Good News: Obama Could Spend $23 trillion to Fix the Economy

by Stephan Tawney on July 20, 2009

Or $23.7 trillion, to be more precise. But really, what’s another $700 billion matter when you’re already measuring expenditures in tens of trillions of dollars? As if it really needed to be said, we’re all soooo screwed.

“The total potential federal government support could reach up to $23.7 trillion,” says Neil Barofsky, the special inspector general for the Troubled Asset Relief Program, in a new report obtained Monday by ABC News on the government’s efforts to fix the financial system.

Yes, $23.7 trillion.

“The potential financial commitment the American taxpayers could be responsible for is of a size and scope that isn’t even imaginable,” said Rep. Darrell Issa, R-Calif., ranking member on the House Oversight and Government Reform Committee. “If you spent a million dollars a day going back to the birth of Christ, that wouldn’t even come close to just $1 trillion — $23.7 trillion is a staggering figure.”

Granted, Barofsky is not saying that the government will definitely spend that much money.
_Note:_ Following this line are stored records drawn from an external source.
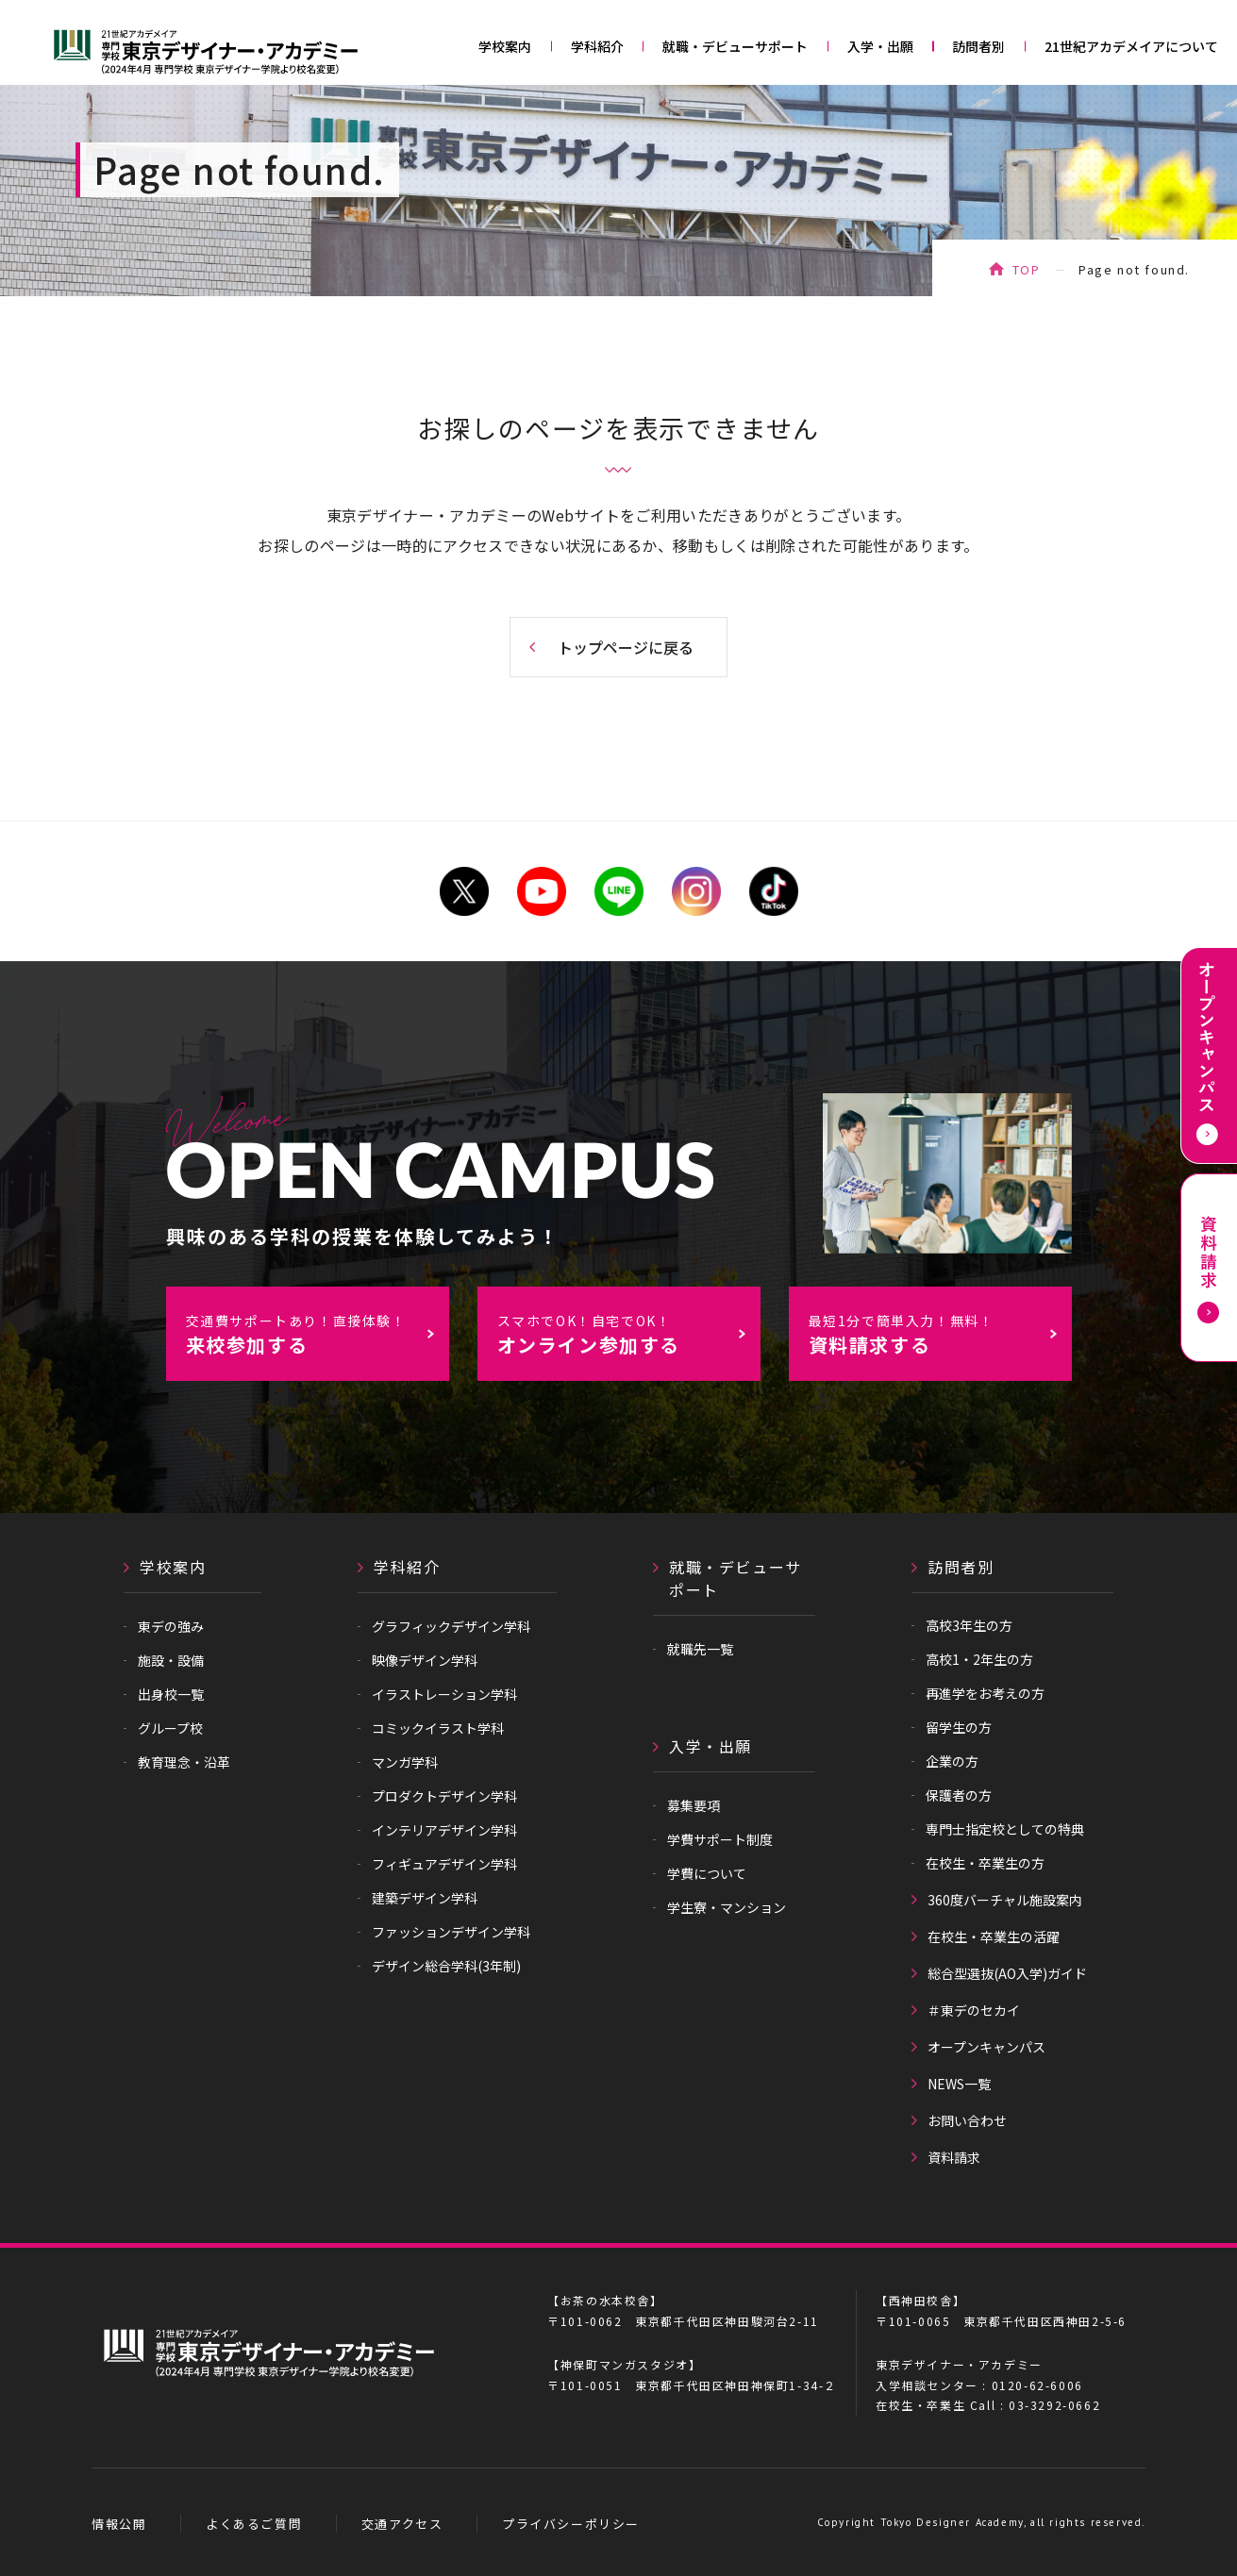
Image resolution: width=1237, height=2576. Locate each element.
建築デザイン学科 (424, 1897)
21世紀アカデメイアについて (1131, 46)
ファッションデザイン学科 (451, 1931)
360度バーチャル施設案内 (1005, 1899)
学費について (706, 1873)
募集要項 (693, 1805)
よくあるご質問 (254, 2524)
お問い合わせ (967, 2120)
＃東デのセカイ (974, 2010)
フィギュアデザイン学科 (444, 1863)
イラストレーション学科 (444, 1694)
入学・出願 (880, 46)
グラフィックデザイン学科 (451, 1626)
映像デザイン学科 (424, 1660)
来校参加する (317, 1334)
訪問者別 (978, 46)
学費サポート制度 (720, 1839)
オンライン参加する (628, 1334)
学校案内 (504, 46)
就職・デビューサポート (735, 46)
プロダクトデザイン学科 (444, 1796)
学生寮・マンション (726, 1907)
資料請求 (954, 2157)
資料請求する (940, 1334)
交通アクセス (402, 2524)
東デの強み (171, 1626)
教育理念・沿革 (184, 1762)
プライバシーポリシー (571, 2524)
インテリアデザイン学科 (444, 1829)
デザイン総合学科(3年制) (446, 1965)
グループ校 (170, 1728)
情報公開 (119, 2524)
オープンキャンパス (986, 2046)
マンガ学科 (405, 1762)
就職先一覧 (700, 1648)
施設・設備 (171, 1660)
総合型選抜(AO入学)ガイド (1007, 1973)
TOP (1026, 269)
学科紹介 (597, 46)
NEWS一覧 (959, 2083)
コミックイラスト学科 (438, 1728)
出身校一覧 (171, 1694)
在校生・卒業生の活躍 (994, 1936)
He is saying that potentially, it could.

At present, the government has about 50 different programs to fight the current recession, including programs to bail out ailing banks and automakers, boost lending and beat back the housing crisis. Barofsky’s estimate means that if each federal agency spends the maximum potential amount involved in these 50 different initiatives — if the Federal Reserve ends up spending $6.8 trillion on its programs. If the Treasury Department spends $4.4 trillion, if the Federal Deposit Insurance Corporation spends $2.3 trillion, and so on — then the numbers add up to a total of $23.7 trillion.

An outcome that only a powerful big government liberal committed to taking over your life and driving out private industry could love. For the rest of us, you know people who actually have to pay taxes, it’s a situation the likes of which previous generations couldn’t even imagine in their wildest nightmares.

It should be noted that Barofsky, in his role as a non-partisan inspector general, is mentioning all of this because he wants Congress to impose more oversight in regards to how the Treasury Department is spending the American people’s money. He rightly argues that if the government could spend $700 billion of TARP funds without knowing where it all went, what would stop it from doing the same with the potential $23 trillion it could end up spending?